The Department of Energy began funding the SolSmart program in 2015 to help local communities address solar soft costs. One focus area of the program, which is led by The Solar Foundation and the International City/County Management Association, is to reduce friction throughout the solar permitting process. Jurisdictions interested in growing their solar market can consult the checklist of best practices set by SolSmart to achieve one of three levels of certification. In the two years since, SolSmart adoption is ahead of its target (currently at 211 municipalities and counties designated in 37 states with the end goal originally being 300).
The core issue from the SolSmart team’s vantage point, according to Zach Greene, program director at The Solar Foundation, is the lack of transparency, as many jurisdictions literally no information on what developers need to submit.
“A lot of communities don’t express what their needs are for a permitting package and because of that, a developer might not know what to submit,” Greene says. “When that happens there is a constant back and forth between permitting office and installer about forms needed and spec sheets needed or what diagrams they require. That can add a lot of time to the process, especially depending on the responsiveness of local government.”

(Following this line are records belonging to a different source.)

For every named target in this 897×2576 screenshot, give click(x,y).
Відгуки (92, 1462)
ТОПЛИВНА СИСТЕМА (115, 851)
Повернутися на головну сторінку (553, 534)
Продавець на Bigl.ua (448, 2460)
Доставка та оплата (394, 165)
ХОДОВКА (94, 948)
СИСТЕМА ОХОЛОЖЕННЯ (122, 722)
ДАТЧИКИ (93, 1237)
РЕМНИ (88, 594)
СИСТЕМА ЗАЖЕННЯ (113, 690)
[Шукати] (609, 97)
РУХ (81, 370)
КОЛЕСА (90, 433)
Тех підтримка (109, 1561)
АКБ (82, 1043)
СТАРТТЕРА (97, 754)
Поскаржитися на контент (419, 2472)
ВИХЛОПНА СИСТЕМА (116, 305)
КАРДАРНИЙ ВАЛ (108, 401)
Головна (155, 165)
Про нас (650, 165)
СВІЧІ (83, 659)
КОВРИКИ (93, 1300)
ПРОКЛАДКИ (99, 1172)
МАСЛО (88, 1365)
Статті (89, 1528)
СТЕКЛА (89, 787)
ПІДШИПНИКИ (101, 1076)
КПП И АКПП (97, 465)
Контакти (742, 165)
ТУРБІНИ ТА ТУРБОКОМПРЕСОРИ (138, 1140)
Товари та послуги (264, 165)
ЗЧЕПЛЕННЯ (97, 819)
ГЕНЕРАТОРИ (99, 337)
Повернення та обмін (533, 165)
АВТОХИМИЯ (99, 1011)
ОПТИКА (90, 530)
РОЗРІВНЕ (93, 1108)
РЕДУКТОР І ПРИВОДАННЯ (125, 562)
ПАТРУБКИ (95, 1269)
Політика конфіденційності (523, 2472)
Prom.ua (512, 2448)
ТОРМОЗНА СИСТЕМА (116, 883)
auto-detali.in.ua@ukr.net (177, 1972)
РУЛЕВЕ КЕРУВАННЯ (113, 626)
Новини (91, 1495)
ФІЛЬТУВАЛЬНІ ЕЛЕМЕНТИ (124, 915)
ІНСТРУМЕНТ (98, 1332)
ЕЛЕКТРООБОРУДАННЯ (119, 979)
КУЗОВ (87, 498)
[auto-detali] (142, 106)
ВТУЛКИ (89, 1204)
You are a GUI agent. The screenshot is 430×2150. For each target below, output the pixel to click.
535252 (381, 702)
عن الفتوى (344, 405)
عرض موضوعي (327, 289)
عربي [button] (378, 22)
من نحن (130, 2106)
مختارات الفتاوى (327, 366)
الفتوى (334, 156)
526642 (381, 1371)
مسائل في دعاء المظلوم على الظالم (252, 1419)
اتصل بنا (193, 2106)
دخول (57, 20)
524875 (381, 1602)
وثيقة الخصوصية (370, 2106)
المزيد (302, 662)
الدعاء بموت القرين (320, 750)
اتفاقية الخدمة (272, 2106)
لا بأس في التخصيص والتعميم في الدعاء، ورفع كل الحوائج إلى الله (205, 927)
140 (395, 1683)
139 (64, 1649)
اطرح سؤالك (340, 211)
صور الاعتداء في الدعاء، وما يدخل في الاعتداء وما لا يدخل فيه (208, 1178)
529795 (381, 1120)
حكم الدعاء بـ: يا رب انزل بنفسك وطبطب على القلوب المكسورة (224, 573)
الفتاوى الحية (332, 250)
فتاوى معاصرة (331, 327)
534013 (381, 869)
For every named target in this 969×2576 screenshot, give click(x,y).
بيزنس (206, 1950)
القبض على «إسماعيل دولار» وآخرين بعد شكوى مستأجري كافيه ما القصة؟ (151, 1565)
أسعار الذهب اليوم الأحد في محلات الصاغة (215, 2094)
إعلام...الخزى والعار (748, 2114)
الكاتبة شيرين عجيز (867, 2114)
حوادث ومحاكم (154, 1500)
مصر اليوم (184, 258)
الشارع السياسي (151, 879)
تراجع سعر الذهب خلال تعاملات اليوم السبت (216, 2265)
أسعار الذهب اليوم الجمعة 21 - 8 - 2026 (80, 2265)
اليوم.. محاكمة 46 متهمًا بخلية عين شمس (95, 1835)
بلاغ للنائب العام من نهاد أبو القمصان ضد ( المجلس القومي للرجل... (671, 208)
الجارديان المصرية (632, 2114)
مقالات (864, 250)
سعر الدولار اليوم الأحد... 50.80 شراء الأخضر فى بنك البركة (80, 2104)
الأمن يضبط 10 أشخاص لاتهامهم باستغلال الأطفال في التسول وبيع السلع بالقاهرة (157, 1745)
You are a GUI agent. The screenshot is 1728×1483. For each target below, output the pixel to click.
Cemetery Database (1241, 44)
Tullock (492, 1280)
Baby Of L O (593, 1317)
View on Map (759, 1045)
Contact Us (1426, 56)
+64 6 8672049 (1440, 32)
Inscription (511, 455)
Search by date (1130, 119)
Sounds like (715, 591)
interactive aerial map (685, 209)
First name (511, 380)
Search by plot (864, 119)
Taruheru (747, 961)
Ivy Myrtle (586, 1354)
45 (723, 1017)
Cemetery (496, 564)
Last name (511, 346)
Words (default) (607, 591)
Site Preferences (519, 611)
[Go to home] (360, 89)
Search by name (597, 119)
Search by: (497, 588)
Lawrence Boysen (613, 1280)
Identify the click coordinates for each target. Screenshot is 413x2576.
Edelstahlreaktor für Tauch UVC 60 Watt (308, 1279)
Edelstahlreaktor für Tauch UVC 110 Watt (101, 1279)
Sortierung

This is why a baseline requirement for the Bronze SolSmart designation is an online checklist of requirements for the permitting process. Something that basic is a huge first step for reducing the back and forth and general uncertainty holding back business. For large-scale projects, zoning ordinances usually need to be reviewed in terms of decommissioning and the role the county needs to play. Check out some SolSmart designee success stories here.
For solar installers inching that boulder up the hill, Weiner recommends keeping good notes. “It’s really trial and error,” he says. “In other words, the best way to find out how horribly an AHJ or utility will treat you is to submit an application and just go through the process in a brute-force type of manner. Then, the second step is to keep notes of everything that goes wrong or sideways. Then the next time you encounter that jurisdiction, you’ll be prepared with the experience you gained the last time you visited that office.”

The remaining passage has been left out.